Subtitles section Play video

  • [MUSIC PLAYING]

  • Six lines of code is all it takes

  • to write your first Machine Learning program.

  • My name's Josh Gordon, and today I'll

  • walk you through writing Hello World for Machine learning.

  • In the first few episodes of the series,

  • we'll teach you how to get started with Machine

  • Learning from scratch.

  • To do that, we'll work with two open source libraries,

  • scikit-learn and TensorFlow.

  • We'll see scikit in action in a minute.

  • But first, let's talk quickly about what Machine Learning is

  • and why it's important.

  • You can think of Machine Learning as a subfield

  • of artificial intelligence.

  • Early AI programs typically excelled at just one thing.

  • For example, Deep Blue could play chess

  • at a championship level, but that's all it could do.

  • Today we want to write one program that

  • can solve many problems without needing to be rewritten.

  • AlphaGo is a great example of that.

  • As we speak, it's competing in the World Go Championship.

  • But similar software can also learn to play Atari games.

  • Machine Learning is what makes that possible.

  • It's the study of algorithms that

  • learn from examples and experience

  • instead of relying on hard-coded rules.

  • So that's the state-of-the-art.

  • But here's a much simpler example

  • we'll start coding up today.

  • I'll give you a problem that sounds easy but is

  • impossible to solve without Machine Learning.

  • Can you write code to tell the difference

  • between an apple and an orange?

  • Imagine I asked you to write a program that takes an image

  • file as input, does some analysis,

  • and outputs the types of fruit.

  • How can you solve this?

  • You'd have to start by writing lots of manual rules.

  • For example, you could write code

  • to count how many orange pixels there are and compare that

  • to the number of green ones.

  • The ratio should give you a hint about the type of fruit.

  • That works fine for simple images like these.

  • But as you dive deeper into the problem,

  • you'll find the real world is messy, and the rules you

  • write start to break.

  • How would you write code to handle black-and-white photos

  • or images with no apples or oranges in them at all?

  • In fact, for just about any rule you write,

  • I can find an image where it won't work.

  • You'd need to write tons of rules,

  • and that's just to tell the difference between apples

  • and oranges.

  • If I gave you a new problem, you need to start all over again.

  • Clearly, we need something better.

  • To solve this, we need an algorithm

  • that can figure out the rules for us,

  • so we don't have to write them by hand.
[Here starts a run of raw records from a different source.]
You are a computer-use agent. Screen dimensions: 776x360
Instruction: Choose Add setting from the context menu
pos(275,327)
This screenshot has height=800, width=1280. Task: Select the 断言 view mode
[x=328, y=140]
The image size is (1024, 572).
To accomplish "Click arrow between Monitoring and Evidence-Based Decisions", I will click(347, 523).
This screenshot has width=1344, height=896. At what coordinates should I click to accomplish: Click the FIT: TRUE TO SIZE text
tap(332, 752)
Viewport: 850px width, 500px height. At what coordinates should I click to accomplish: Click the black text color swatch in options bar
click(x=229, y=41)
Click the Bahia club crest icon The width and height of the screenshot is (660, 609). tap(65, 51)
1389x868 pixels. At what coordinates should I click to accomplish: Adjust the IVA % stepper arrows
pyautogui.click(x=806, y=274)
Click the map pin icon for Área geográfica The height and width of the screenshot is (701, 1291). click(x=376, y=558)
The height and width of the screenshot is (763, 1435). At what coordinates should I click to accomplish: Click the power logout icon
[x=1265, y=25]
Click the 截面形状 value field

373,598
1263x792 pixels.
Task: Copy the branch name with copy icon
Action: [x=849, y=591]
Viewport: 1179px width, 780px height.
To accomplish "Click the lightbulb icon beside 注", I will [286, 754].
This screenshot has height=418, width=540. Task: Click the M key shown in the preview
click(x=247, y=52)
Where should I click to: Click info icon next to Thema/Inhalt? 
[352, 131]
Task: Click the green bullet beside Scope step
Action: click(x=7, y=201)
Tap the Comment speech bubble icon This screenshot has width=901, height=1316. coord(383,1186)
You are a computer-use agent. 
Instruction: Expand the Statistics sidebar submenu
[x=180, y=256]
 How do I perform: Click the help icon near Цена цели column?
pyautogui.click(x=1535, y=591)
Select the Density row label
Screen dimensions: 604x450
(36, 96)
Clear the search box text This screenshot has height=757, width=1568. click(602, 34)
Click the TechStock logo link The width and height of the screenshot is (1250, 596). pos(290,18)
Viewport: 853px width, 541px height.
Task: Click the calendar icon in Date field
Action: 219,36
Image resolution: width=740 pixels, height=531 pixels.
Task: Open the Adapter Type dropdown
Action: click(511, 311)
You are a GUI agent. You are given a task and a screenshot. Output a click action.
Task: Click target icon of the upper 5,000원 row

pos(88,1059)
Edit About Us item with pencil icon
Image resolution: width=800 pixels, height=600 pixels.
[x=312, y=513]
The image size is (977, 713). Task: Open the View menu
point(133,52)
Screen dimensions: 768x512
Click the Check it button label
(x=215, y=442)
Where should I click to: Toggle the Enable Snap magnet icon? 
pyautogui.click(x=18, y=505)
  • And for that, we're going to train a classifier.

  • For now you can think of a classifier as a function.

  • It takes some data as input and assigns a label to it

  • as output.

  • For example, I could have a picture

  • and want to classify it as an apple or an orange.

  • Or I have an email, and I want to classify it

  • as spam or not spam.

  • The technique to write the classifier

  • automatically is called supervised learning.

  • It begins with examples of the problem you want to solve.

  • To code this up, we'll work with scikit-learn.

  • Here, I'll download and install the library.

  • There are a couple different ways to do that.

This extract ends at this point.